But the last couple of political mailers and social media ads have assumed a much darker tone. “CHEATERS ALWAYS LOSE!” one recent mailer scolds in all caps. The campaign’s anger is palpable. “For some people, if they can’t win fair and square, they CHEAT!” the mailer says on one side. On the other, a rallying cry to honest citizens: “We won’t let a small group of SORE LOSERS undermine our democracy!”

Who cheated? Well, the evidence of this nefarious, democracy-hating fraud is presented in a pair of side-by-side photos, “BEFORE” and “AFTER” images that the campaign also highlights in this video:

The implication is that some unscrupulous saboteur sneaked onto the front yard of a “Yes on F” supporter, defaced their sign to reverse its meaning and then replaced it in exactly the same spot at precisely the same off-kilter angle.

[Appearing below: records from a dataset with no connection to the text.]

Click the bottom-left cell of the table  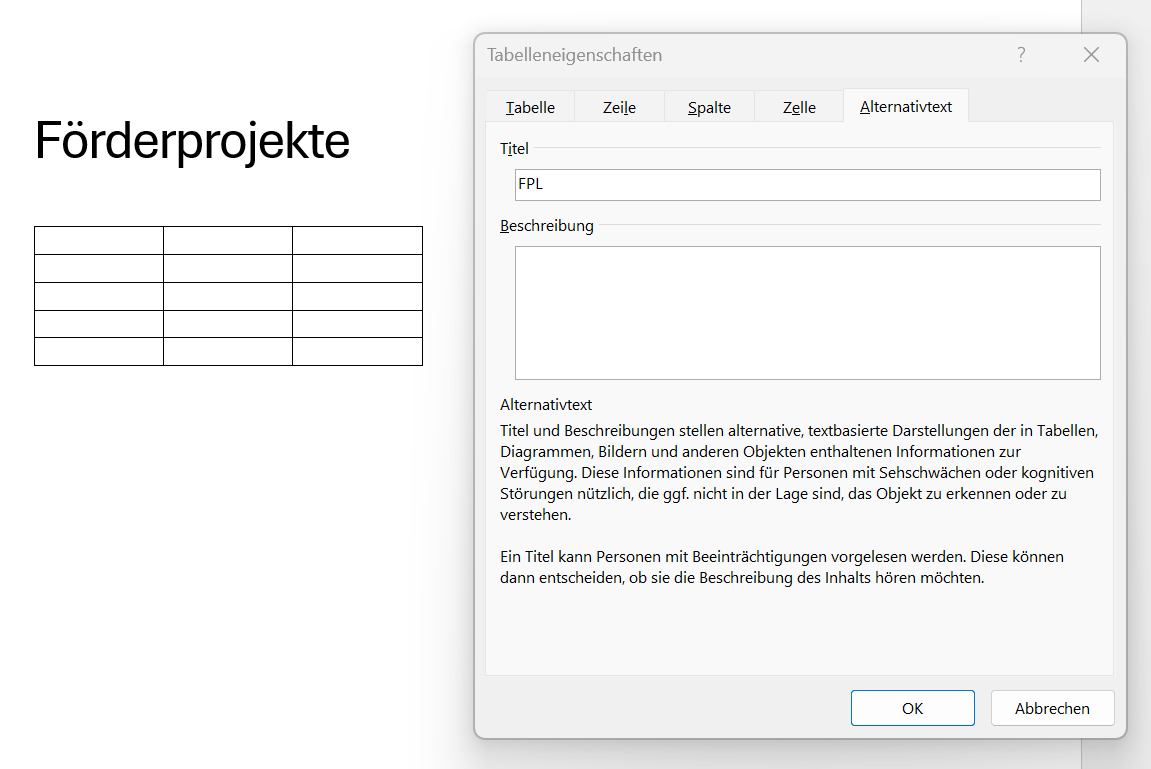pos(99,352)
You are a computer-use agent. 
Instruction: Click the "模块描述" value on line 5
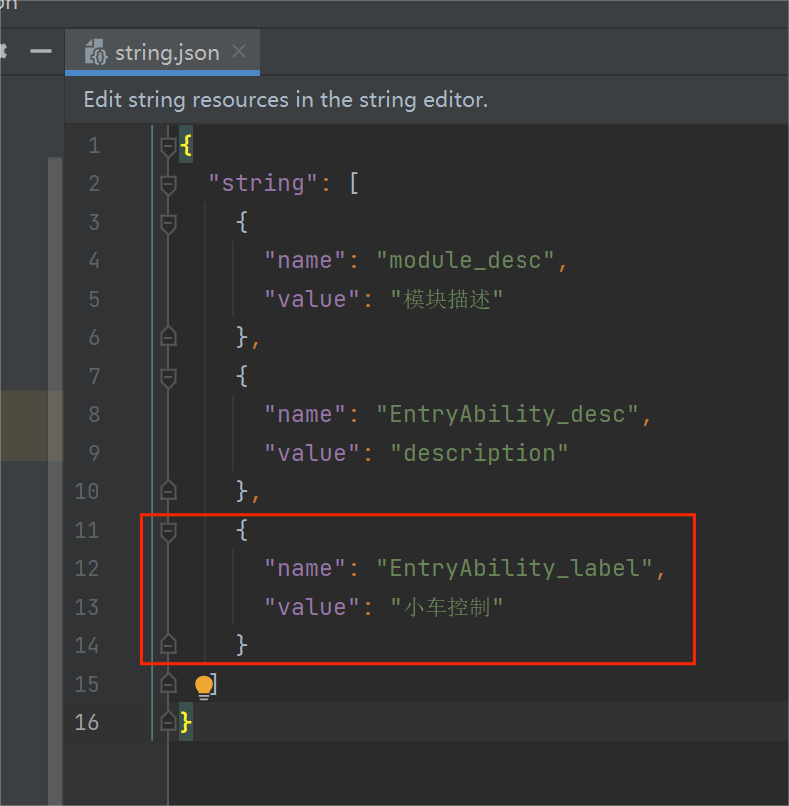[446, 299]
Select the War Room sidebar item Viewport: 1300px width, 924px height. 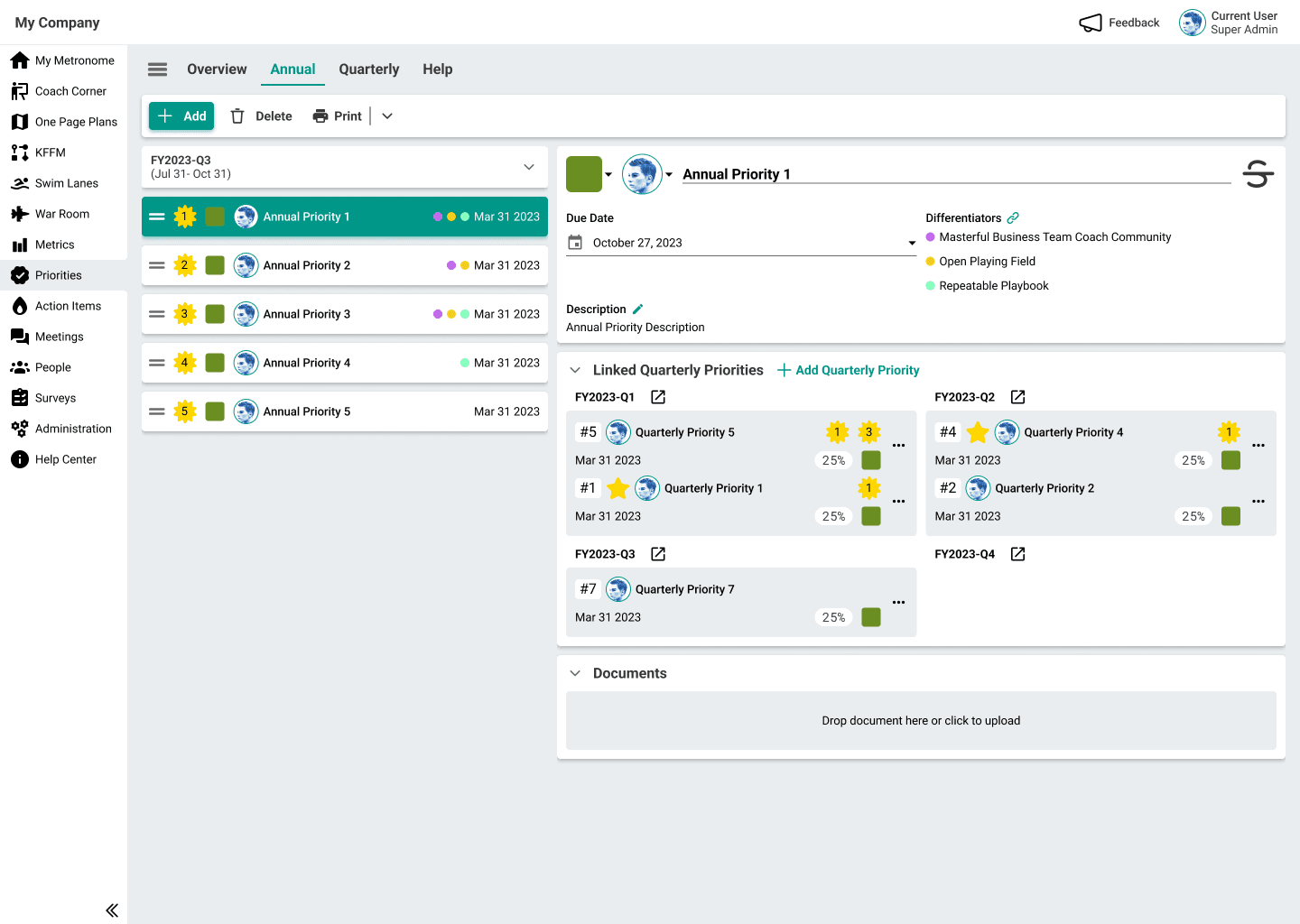pos(61,214)
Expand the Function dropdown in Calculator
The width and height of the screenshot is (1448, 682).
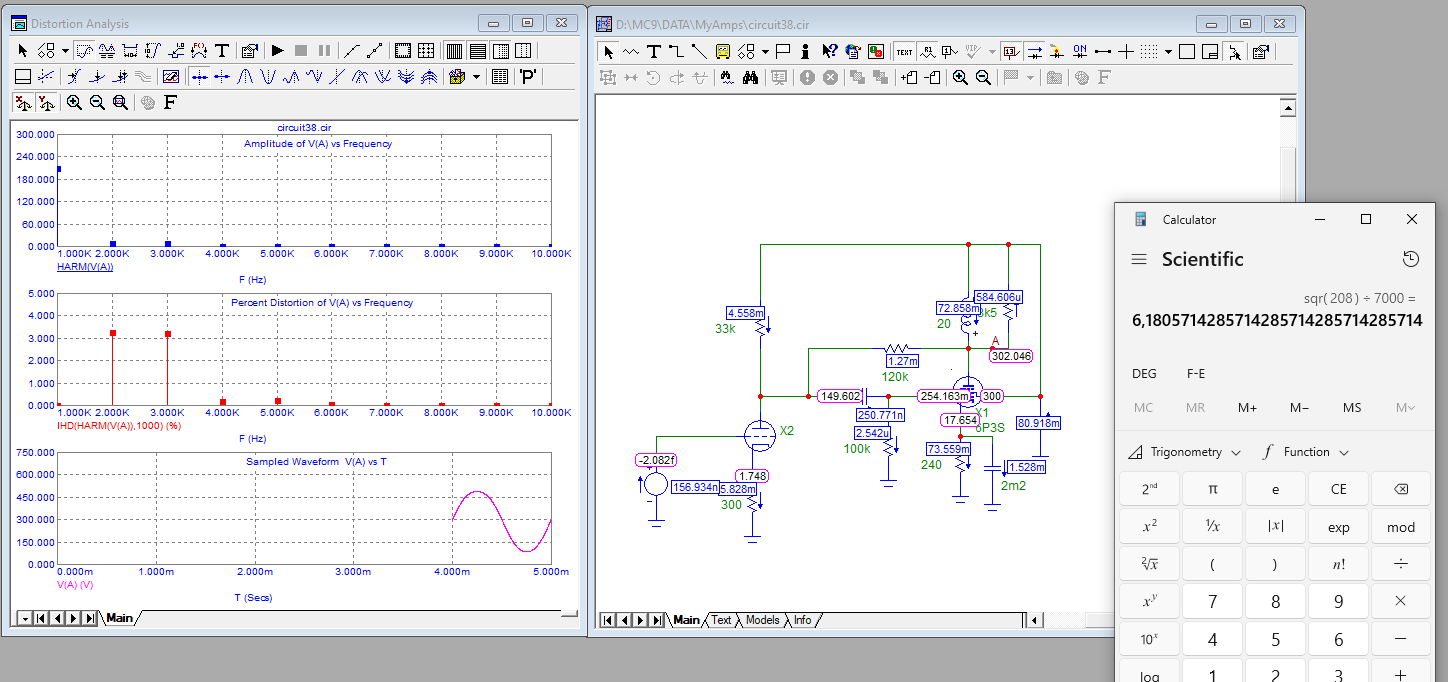pyautogui.click(x=1306, y=452)
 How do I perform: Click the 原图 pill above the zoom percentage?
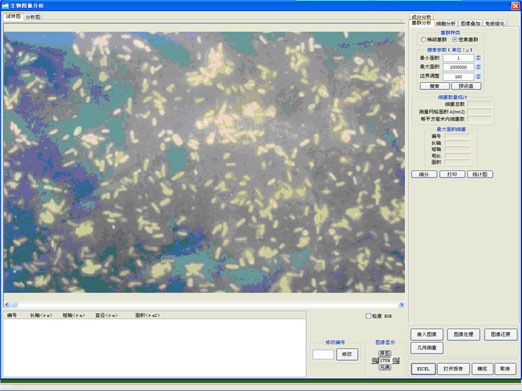(385, 353)
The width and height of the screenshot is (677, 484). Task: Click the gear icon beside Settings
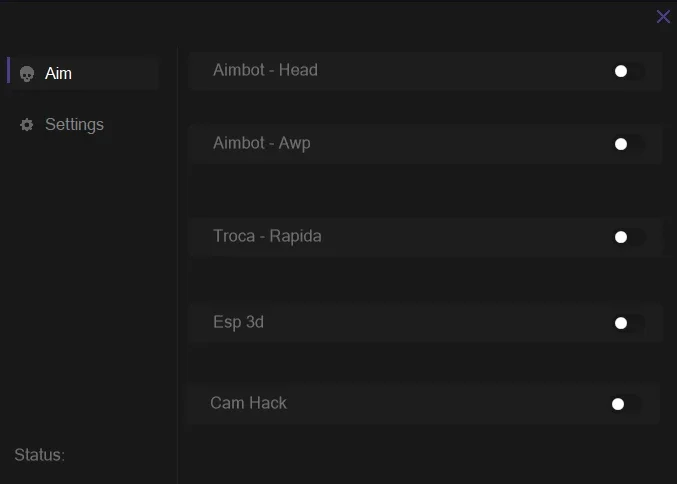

Little did this lowdown scoundrel know that the vigilant patriots behind “Yes on F” were one step ahead. They’d evidently had the foresight to snap a “BEFORE” photo, so when the sign was replaced with a vandalized version, the “Yes on F” crew returned to the scene of the “crime” to capture an “AFTER” shot — again, at the identical angle. (Skeptics point out that the photographer even seems to have convinced dandelions, debris and the sun not to budge between shots.)

According to the property owner, however, that’s not at all what happened. Chris, who asked the Outpost not to use his last name due to fear of retaliation, said that’s his front yard and his modified sign depicted in the campaign mailers. He says he covered up the “YES” with a “No” after the sign was stuck into his lawn without his permission.

“I’m just a retired old guy that paints and gardens and walks my cat on a leash and does good things for my community,” Chris said when reached by phone last week. “It’s not like I’m heavily political, right?”

Chris said he started receiving unsolicited text messages from the “Yes on F” campaign last month. 

“Finally, I started responding, because sometimes I can be a smart-ass,” he said. “And I asked them for four ‘No on F’ signs. They texted me again. I asked them for four ‘No on F’ signs again.”

Screenshots provided by Chris.

But the texts kept coming, and finally Chris decided to go ahead and accept a “Yes” sign.

“In their [campaign] stuff they say they’ll deliver it to your front door, which would be fine,” he said. “I do political art so I figured, let them spend money [and] give me a sign. I might do political art with it like I have in pretty much every election for the last I-don’t-know-how-long.”

Some days later, Chris returned home from running errands to discover that, rather than delivering the sign to his front door, someone had erected one in his front yard, shoving the legs of a wire H-frame into the ground near the trunk of a skinny fruit tree.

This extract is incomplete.